A lightweight OpenAI-compatible SDK for routing your LLM calls through the Tokenlay proxy — enabling real-time usage tracking, spend control, and per-user limits.
Tokenlay helps developers stay profitable by enforcing usage policies and providing billing visibility — without needing to rebuild infrastructure.

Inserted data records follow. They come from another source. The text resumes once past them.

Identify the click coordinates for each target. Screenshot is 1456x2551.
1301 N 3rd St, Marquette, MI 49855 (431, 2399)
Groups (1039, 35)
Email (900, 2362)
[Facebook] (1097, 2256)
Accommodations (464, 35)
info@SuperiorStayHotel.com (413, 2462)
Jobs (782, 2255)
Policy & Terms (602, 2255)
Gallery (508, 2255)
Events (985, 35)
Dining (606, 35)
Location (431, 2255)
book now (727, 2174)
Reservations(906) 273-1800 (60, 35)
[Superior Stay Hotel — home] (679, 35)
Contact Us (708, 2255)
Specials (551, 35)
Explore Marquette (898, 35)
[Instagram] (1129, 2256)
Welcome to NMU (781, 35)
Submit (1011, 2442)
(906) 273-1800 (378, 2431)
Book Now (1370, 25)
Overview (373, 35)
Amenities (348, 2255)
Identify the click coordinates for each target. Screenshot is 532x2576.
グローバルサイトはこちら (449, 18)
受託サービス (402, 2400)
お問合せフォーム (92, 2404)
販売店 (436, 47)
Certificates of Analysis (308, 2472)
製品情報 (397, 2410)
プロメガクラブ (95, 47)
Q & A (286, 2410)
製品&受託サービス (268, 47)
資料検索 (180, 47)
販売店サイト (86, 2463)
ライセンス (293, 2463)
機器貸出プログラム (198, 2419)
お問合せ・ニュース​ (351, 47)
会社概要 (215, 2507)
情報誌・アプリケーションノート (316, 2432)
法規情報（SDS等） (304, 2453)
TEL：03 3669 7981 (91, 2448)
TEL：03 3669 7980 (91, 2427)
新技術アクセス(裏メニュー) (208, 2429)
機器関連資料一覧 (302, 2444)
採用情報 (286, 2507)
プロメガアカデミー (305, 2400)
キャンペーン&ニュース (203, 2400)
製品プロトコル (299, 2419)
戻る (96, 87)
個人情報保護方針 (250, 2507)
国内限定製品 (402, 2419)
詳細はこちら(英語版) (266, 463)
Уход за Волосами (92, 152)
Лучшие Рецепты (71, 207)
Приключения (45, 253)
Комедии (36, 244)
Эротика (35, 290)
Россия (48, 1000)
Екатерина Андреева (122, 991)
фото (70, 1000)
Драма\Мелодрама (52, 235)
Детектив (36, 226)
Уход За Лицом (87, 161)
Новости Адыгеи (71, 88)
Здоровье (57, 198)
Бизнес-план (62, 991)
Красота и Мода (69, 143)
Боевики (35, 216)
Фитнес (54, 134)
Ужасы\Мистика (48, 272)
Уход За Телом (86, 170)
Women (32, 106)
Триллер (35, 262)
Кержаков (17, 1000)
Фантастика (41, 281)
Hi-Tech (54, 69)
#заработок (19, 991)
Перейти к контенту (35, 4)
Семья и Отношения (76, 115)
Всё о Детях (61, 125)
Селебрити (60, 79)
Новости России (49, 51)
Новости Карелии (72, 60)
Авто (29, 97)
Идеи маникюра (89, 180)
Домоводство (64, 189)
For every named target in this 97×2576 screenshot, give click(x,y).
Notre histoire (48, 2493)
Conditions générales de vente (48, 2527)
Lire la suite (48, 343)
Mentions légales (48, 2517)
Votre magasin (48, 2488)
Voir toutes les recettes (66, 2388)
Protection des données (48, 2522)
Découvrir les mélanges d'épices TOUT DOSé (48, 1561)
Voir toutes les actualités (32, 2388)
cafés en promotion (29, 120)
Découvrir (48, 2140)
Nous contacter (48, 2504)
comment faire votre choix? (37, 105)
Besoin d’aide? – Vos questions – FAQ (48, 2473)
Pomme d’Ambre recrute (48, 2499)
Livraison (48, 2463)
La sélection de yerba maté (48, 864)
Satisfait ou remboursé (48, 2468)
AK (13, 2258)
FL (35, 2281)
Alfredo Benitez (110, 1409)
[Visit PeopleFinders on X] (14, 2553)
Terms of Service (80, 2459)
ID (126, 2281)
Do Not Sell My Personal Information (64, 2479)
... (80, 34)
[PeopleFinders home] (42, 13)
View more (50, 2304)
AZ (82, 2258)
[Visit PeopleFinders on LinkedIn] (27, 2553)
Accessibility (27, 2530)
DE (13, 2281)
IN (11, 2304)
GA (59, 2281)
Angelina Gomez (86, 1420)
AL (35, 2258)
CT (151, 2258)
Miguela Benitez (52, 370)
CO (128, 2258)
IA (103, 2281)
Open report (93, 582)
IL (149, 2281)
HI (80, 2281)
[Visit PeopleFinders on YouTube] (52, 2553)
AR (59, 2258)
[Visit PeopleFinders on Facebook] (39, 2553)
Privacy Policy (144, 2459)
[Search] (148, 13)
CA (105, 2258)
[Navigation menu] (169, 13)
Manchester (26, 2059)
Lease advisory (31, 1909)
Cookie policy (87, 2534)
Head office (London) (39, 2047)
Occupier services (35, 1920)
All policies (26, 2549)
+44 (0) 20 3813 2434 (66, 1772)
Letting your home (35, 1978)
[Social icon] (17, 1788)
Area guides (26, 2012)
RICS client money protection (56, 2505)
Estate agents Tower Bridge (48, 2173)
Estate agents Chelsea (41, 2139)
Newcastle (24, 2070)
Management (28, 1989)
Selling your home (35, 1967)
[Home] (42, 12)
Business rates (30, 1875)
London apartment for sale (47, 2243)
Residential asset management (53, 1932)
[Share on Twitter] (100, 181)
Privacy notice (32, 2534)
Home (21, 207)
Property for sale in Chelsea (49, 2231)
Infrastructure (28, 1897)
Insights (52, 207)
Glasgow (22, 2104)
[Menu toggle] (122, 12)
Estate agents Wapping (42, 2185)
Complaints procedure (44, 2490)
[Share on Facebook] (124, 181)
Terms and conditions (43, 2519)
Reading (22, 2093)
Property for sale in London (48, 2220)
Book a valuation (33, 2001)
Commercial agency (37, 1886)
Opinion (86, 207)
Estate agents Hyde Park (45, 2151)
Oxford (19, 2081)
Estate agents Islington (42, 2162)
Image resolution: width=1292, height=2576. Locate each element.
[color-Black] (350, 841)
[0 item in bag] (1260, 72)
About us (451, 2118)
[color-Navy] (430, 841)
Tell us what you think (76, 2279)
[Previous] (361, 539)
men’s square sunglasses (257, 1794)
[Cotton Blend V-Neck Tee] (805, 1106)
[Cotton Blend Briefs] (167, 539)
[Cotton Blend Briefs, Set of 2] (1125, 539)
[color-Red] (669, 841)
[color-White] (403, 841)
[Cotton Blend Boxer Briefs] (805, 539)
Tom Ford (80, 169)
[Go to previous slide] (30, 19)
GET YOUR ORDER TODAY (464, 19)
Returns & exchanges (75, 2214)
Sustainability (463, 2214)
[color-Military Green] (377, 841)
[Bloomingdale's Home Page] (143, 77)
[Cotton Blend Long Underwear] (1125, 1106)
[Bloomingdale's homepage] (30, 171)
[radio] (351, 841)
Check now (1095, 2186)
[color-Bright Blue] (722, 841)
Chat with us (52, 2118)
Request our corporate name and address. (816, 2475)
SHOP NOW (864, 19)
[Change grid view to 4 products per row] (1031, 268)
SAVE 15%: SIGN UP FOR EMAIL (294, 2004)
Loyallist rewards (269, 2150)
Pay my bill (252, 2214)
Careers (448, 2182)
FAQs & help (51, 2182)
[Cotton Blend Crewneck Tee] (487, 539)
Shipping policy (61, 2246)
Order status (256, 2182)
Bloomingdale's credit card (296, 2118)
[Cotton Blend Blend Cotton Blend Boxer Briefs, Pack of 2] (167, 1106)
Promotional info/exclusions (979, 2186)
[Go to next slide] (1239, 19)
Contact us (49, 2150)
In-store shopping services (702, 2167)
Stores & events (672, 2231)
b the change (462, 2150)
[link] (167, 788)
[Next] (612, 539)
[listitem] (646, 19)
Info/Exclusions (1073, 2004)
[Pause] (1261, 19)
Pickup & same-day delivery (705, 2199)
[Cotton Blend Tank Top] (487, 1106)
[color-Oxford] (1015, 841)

npm install @tokenlay/sdk openai
openaiis a peer dependency.
import { TokenlayOpenAI } from "@tokenlay/sdk";
import OpenAI from "openai";
const openai = new TokenlayOpenAI({
providerApiKey: process.env.PROVIDER_API_KEY,
providerApiBase: process.env.PROVIDER_API_BASE,
tokenlayKey: process.env.TOKENLAY_KEY,
});
const response = await openai.chat.completions.create({
model: "gpt-3.5-turbo",
messages: [{ role: "user", content: "Hello, world!" }],
});
console.log(response.choices[0].message.content);Tokenlay supports most major LLM providers out of the box, powered by LiteLLM.
Here are some common providers and example model names:
| Provider | providerApiBase |
Example Models |
|---|---|---|
| OpenAI | https://api.openai.com/v1 |
gpt-4o, o4-mini, o3 |
| Anthropic | https://api.anthropic.com/v1 |
claude-opus-4, claude-sonnet-4 |
| Mistral | https://api.mistral.ai/v1 |
mistral-large-24.11, codestral-25.01 |
| OpenRouter | https://openrouter.ai/v1 |
mistralai/mistral-7b-instruct |
| Together AI | https://api.together.xyz/v1 |
togethercomputer/llama-2-13b-chat |
For a comprehensive list of models and providers, see: → List
To enable per-user usage tracking, Tokenlay supports passing a user identifier — or any custom fields — via the extraHeaders option.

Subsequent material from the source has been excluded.